START SOURCE INFORMATION

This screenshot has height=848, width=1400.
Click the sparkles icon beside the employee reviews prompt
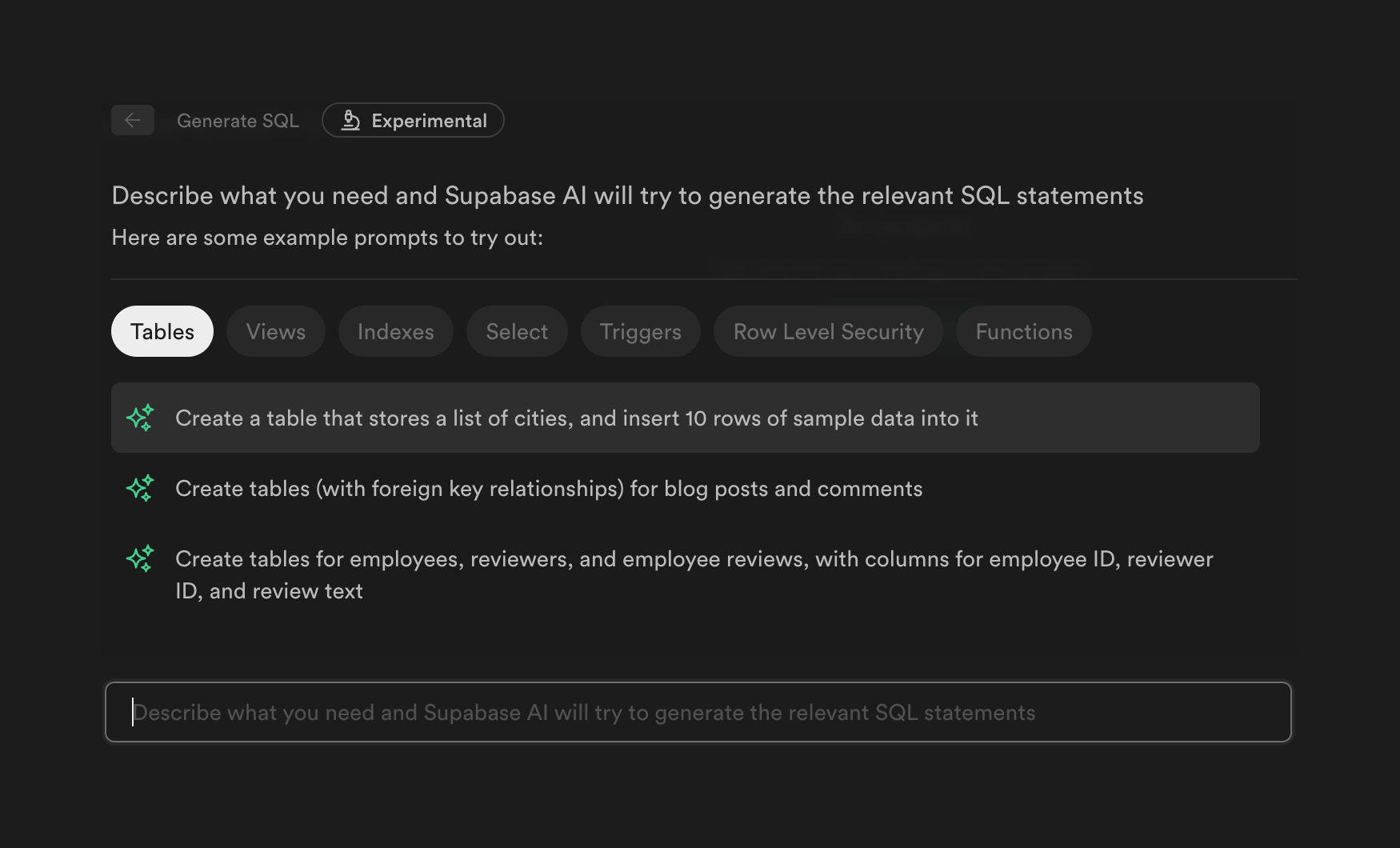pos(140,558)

END SOURCE INFORMATION
START SOURCE INFORMATION

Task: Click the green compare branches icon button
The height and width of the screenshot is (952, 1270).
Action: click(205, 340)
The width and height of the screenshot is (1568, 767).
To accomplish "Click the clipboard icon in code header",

END SOURCE INFORMATION
START SOURCE INFORMATION

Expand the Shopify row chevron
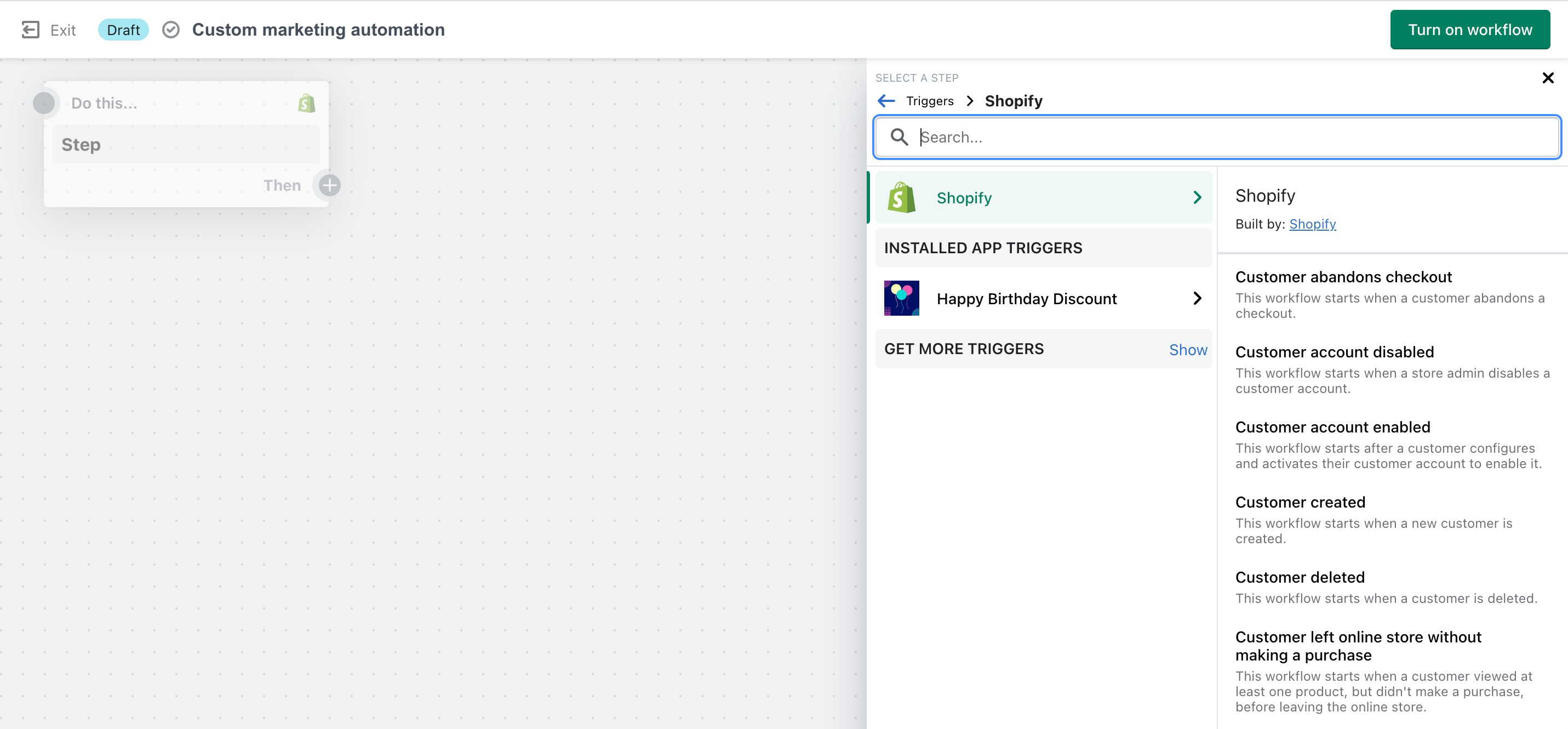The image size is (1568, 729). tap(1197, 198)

END SOURCE INFORMATION

● AIM OF THE EXERCISE: Word for word, restate the lines above from the line containing "Task: Click the" through the line containing "the clipboard icon", with both included and nothing else.

● SOLUTION TO THIS EXERCISE:
Task: Click the green compare branches icon button
The height and width of the screenshot is (952, 1270).
Action: click(205, 340)
The width and height of the screenshot is (1568, 767).
To accomplish "Click the clipboard icon in code header",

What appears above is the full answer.